Your assignment
Pick up the reflection below on volunteering at Columbus libraries and continue it from its final sentence.

━━ Source document

For my STEP signature project, I volunteered at two different Columbus Metropolitan Libraries locations and helped with their Summer Reading Program and other programs they offered for children in different age groups. I sat down with multiple children who came in to read for 15mins. and were awarded with a prize after. I also helped out with the Play To Learn program which was designated for children ages 0-4 accompanied by their mothers and did different activities like learning new letters each session and relating that to different books and themes.
Being a student living on campus, I found really no need to venture off campus for things that I can easily access nearby. If I did have to leave, I usually traveled by bus and while riding on the bus the difference between campus and the rest of the Columbus area is very clear. The building styles change and there’s the section between campus and short north where homeless people stay. Some people I know don’t venture very far because they feel that those areas are dangerous but originally coming from Cleveland I’m used to seeing those types of areas. I just didn’t realize that areas like those could surround campus because I never bothered to look around and explore. I assumed that the whole area was filled with college students and we dominated over everything but that’s not exactly the case. I decided to be volunteer at the Columbus metropolitan library because I wanted to get more involved with the Columbus community and not only be secluded on campus community.
I first started working at the Franklinton Branch and so how they have a small collection of books, dvds, computers, etc. compared to my public library in Cleveland. The kids I met there were amazing and so easy to get along with. They were all passionate about reading and most of the teenagers volunteered at the library as well. I was able to get close to the kids and talk to them about school and family life. I knew before I wanted to work with kids for my future career but now I know for sure that I do. I was also able to work with the different staff members and saw how hard they worked to provide as many programs and incentives for the kids to stay in school and to read more with a very low budget. The second branch I worked at was in Linden, which was slightly bigger than Franklinton. The kids there were less open to new visitors but eventually opened up after a few weeks. Communicating with so many different people with different backgrounds made me realize that I have the ability to make that connection with someone in my future career as a doctor as long as I put the same amount of motivation and persistence that I did working at the libraries.

━━━━
━━ Data shown

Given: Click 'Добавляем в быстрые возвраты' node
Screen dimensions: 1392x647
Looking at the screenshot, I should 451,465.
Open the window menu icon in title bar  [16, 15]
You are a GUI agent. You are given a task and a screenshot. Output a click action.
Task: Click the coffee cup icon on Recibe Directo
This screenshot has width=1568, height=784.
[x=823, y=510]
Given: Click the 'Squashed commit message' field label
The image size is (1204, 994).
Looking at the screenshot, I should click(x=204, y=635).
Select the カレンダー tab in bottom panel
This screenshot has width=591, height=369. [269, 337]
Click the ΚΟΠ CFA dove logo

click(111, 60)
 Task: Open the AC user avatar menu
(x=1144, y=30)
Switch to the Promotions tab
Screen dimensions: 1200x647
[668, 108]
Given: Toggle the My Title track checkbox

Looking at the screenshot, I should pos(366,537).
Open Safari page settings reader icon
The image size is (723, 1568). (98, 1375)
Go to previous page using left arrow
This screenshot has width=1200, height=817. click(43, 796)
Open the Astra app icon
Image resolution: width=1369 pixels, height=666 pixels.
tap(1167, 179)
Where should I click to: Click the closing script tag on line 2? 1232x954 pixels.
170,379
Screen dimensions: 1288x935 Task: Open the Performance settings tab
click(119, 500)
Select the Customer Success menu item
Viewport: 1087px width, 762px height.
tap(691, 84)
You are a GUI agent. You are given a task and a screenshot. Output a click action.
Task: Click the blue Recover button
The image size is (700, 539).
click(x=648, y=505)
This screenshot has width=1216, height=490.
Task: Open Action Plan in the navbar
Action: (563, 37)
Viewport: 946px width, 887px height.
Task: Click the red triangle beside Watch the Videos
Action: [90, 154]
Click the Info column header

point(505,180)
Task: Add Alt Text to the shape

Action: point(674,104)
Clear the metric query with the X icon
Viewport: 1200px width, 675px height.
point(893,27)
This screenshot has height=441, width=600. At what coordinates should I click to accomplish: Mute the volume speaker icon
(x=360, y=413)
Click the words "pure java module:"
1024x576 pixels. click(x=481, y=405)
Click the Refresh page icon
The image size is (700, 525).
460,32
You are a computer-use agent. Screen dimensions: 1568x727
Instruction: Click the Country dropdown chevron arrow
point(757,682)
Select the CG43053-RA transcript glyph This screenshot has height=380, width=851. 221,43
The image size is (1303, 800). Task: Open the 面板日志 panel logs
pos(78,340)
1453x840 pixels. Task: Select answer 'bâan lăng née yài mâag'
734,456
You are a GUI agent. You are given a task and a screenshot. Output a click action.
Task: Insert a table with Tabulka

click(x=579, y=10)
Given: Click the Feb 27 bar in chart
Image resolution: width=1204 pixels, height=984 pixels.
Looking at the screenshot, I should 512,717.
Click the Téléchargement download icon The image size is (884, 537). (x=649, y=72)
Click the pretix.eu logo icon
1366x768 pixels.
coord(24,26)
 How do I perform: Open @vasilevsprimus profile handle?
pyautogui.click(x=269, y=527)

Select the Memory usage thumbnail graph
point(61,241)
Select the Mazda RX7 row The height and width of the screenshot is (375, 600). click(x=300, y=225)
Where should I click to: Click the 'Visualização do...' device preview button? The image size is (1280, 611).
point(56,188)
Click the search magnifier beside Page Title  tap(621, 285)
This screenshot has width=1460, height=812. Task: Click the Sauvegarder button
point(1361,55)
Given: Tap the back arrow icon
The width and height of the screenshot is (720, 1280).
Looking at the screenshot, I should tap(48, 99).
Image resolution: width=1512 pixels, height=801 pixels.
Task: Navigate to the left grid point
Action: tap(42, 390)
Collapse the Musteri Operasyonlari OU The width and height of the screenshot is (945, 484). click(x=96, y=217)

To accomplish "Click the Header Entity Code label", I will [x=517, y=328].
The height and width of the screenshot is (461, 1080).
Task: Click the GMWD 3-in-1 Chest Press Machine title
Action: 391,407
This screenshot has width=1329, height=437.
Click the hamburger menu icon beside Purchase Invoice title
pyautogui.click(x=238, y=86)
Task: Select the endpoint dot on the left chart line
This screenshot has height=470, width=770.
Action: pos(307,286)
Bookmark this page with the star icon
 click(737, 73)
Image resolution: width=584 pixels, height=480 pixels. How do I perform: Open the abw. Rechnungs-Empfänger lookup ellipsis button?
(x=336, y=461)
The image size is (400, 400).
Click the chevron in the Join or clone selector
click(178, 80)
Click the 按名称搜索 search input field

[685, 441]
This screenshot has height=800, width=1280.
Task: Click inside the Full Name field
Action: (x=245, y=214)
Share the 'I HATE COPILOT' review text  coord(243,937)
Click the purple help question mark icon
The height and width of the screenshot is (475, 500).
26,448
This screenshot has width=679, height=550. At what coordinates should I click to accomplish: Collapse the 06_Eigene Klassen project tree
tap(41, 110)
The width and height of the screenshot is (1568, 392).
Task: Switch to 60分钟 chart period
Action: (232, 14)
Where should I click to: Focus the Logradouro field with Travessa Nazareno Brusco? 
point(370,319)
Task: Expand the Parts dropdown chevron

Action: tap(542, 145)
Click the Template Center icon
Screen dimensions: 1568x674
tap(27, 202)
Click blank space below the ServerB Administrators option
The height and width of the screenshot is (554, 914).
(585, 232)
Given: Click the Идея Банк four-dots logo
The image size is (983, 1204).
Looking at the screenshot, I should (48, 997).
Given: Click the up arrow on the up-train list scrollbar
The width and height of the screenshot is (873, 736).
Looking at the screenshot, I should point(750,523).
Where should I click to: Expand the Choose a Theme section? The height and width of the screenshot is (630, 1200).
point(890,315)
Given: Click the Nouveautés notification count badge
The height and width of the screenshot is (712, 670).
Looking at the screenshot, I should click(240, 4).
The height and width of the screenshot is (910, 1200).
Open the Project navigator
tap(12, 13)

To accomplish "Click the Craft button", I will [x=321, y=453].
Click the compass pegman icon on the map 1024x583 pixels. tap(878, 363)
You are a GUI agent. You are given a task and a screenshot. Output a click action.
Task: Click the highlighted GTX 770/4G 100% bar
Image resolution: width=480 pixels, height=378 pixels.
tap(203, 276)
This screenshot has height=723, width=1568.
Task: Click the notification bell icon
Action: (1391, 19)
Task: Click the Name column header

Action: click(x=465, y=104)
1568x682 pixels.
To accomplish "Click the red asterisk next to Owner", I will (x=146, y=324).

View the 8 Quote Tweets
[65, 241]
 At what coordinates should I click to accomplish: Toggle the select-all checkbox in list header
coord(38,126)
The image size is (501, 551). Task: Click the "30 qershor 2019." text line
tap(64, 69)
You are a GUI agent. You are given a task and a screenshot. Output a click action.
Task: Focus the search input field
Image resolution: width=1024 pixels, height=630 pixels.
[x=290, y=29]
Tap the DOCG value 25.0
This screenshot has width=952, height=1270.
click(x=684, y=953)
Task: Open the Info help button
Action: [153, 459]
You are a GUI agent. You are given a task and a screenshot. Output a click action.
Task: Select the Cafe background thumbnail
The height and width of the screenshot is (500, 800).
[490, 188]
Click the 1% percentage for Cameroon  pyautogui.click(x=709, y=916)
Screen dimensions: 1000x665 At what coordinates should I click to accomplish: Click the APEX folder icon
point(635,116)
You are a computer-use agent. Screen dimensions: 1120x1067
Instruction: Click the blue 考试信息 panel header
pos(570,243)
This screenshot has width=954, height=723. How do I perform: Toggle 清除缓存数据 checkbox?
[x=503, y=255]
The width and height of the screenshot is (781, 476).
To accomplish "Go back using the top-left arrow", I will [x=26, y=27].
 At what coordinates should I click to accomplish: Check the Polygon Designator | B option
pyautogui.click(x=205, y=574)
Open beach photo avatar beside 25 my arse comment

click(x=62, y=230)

━━━━

Response
I built a very strong relationship with the teenager volunteers. They were open to talking to me about everything like school or family life. They are such smart and bright kids and knowing that they are part of the volunteer program at the libraries here shows that they genuinely enjoy helping others and learning how to be more responsible by treating their volunteer job as a real job. This program teaches them discipline, promptness, responsibility, and respectfulness towards the volunteer coordinator. My library back home in Cleveland may be bigger but they never had a teen volunteer program to teach us all these necessary traits.
I also built a strong relationship with the younger kids who I worked with during the Reading Buddies program. I enjoyed talking to them about their goals and dreams because it motivates me to never give up on mine. They are all filled with hope and genuine joy that is so hard to come by as people get older. I remember one of the kids named Darryl (aka DJ), wanted to read for 30 mins. instead of 15 mins., which then changed into an hour of reading and eventually it was just us talking and enjoying each others company. Some days I spent extra hours talking and playing games with them and I had the best time. A lot of the kids came to the library because their home situation is bad but it can’t be seen in their attitudes or faces. There is only complete happiness.
Another relationship that I built while volunteering was with the staff members. Since I worked longer at the Franklinton branch, I was able to really get to know most of the members. I saw how passionate they were when it comes to the kids and their jobs. They don’t have much to work with when it comes to their budget but they make the best of it so that the kids can have the best experience. I really fell in love with the staff when they did a training session and I had to help. I thought that it would just be like any other meeting where we just sit in listen but they wanted me to play the music because they were doing a fun superhero skit to kick off the training session. It surprised me completely on how playful they can be which is a strength especially when working with kids.
This change is important to me because I don’t want to feel like I’m secluding myself to things that around me. A lot of people aim to volunteer internationally and I’m not saying that’s a bad thing at all but if they want to get involved as soon as possible, I suggest volunteering locally. Personally, I want to be completely aware of my surroundings and be open to meeting different people with different backgrounds. I want to really putting myself out there and get out of my comfort zone. I plan on becoming a pediatrician and working at the library was the best way to start learning the basics which is communicating with kids and knowing how to talk to them and how to build that mutual trust. I learned that working with kids is something I really want to do and enjoy doing. The kids weren’t always joyful and they don’t do well with authority but during these difficult situations, I learned how to calm them down and resolve the problems. Some problems I couldn’t resolve, but they mostly just needed someone to talk to.